Before I get into the topic I again want to express my astonishment over the hits this site is still getting, as well as the comments and emails I get. To say I enjoy them would be wrong, because it usually means I am "meeting" another person suffering with MSA. However, it is always good to hear from people. I am grateful when this site is mentioned as offering some support and/or solace. Please feel free to comment or contact me.

The second most read post on this site is the one I did about stem cells (fyi, #1 is the intro page) If you have not read it, here it is: http://www.livingwithasnowman.blogspot.com/2011/05/stem-cell-treatment-my-take.html. I promised a follow up. I have been doing research and have contacted many people to gather as much information as I could. I do not mean for this to be the definitive stem cell comment by any means, but I do hope it will provide some support for those looking at the treatments. At the end I have placed some links you may find helpful in your own journey.

I have been argued with over my first post and the conclusions I came to that stem cell treatments for MSA, at least at this time, are a waste of money. I am sad to say I can find nothing to change my opinion at this writing. Stem cell treatment for MSA (or other alphabet diseases, especially of the CNS) is not proven to offer any lasting medical improvement, and has caused harm to some patients with complications such as infections, immune system responses (rejection), etc. There are inherent dangers with any medical procedure. Even a simple vaccination injection can be very dangerous in certain cases due to allergic reactions. It is rare, but it happens. To pay tens of thousands of dollars for an unproven, potentially deadly procedure with no proven record of safety or success is not a good bet, at least in my opinion.

I understand the allure of stem cell treatment (or other treatments with promises of curing or reversing these terrible diseases that standard medicine cannot help with). To accept that there are diseases that modern medicine cannot treat, much less cure, is very hard to do. My wife and I talked about stem cell treatments and other alternatives a lot. That is where I first became aware of the problems and dangers. I did hours and hours of research. I "spoke" to (either in person, on the phone, by email, or by mail) anyone that I could get up with that I thought had any knowledge of stem cell treatments. I mentioned in a post I did earlier, I even got two Chinese "doctors" (in quotes because one of them told me he was not a medical doctor, the clinic just referred to all their clinicians as "doctor") affiliated with a stem cell treatment center in China to tell me they would not use the treatments on their loved ones - it was too dangerous and did not work.

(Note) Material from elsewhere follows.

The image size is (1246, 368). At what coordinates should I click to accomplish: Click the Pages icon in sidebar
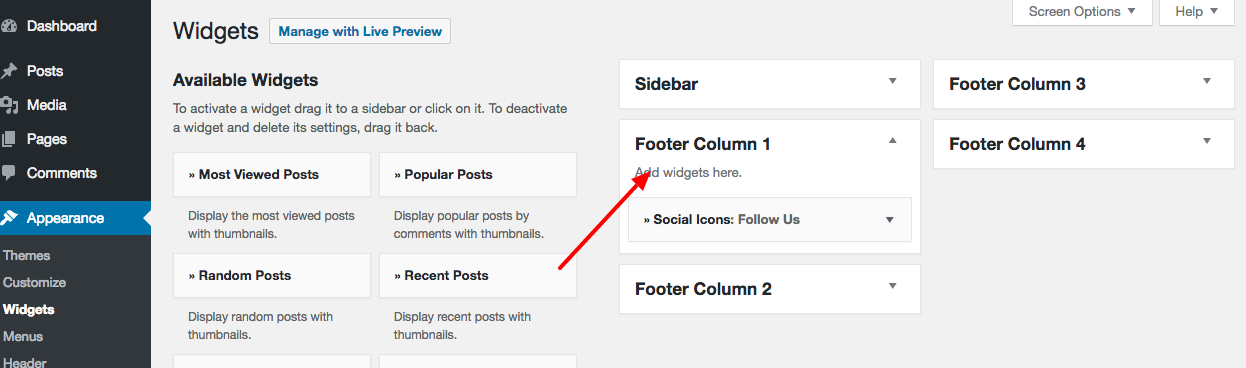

I do believe stem cell treatment offers a great resource for the treatment and possible cure of many, many diseases. I also believe we are many, many years away from this. I also believe that the treatment of CNS alphabet diseases may be the last frontier for these treatments, outside of spinal cord injury (there is a lot of promise there). Due to the fact that most of these alphabet diseases are not understood from a pathology or systemic standpoint, treatment is a long way off. The good news? A long way off in today's world can be much quicker than in the past. Advances in medical science are happening every day. There are discoveries being made as I write this. Maybe one of them will be able to offer treatment and/or further understanding of these diseases. For now my advice would be to stay away and save your money. If you are offered a chance to engage in stem cell research from an accredited research facility, go for it. They are probably not to the stage of a cure, but you may advance the field of study and treatment.

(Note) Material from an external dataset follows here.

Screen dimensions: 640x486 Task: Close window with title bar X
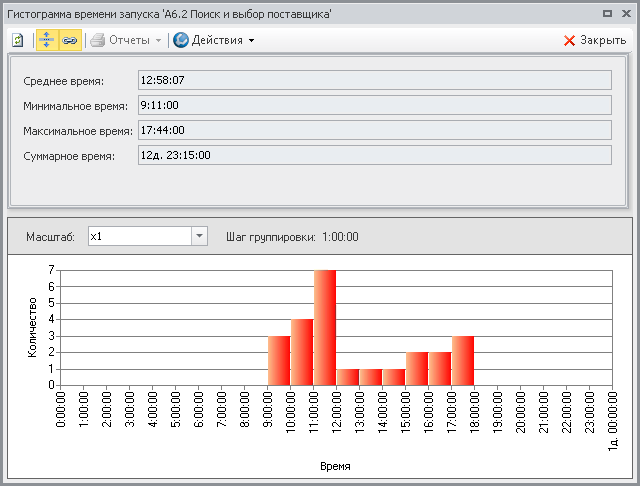click(x=625, y=14)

I promised links. Rather than clog things up with a lot of them, I have two. The first is for the ISSCR, the International Society for Stem Cell Research. They have a great site with a lot of information about what is going on in the stem cell research world. You can find their site here - http://www.closerlookatstemcells.org/. They also have many links there for you to continue your research. The second link is one I think I shared before. It is a link to a site that offers all the approved medical trials and studies going on in the U.S. It covers all diseases, but can be searched by specific disease. I have the link to the MSA and related studies. The link is - http://clinicaltrials.gov/ct2/results?term=Multiple+System+Atrophy&recr=Open .

As always, have the best day you can have.

2 comments:

  1. My husband died on New Year's Eve 2011 from MSA. We knew this was going to be his last Christmas. He was unable to move, wasn't eating or drinking, and spent 99% of the week between Christmas Eve and New Years sleeping. Our daughter and her family came for Christmas and he opened his eyes twice: once when they arrived and once when they left. He seemed to be drinking each one of them in as he looked at them. Three years ago he was diagnosed with Parkinsons and the neurologist changed the diagnosis to MSA a year later. He fought a brave battle. He adapted to each limitation with courage, but also with an appropriate amount of depression over whatever loss he was experiencing. He was a brilliant man...a retired Rear Admiral (submariner) and business exec. and one of the most insidious aspects of this disease is having the body betray the individual with the mind remaining intact. We must raise awareness about MSA!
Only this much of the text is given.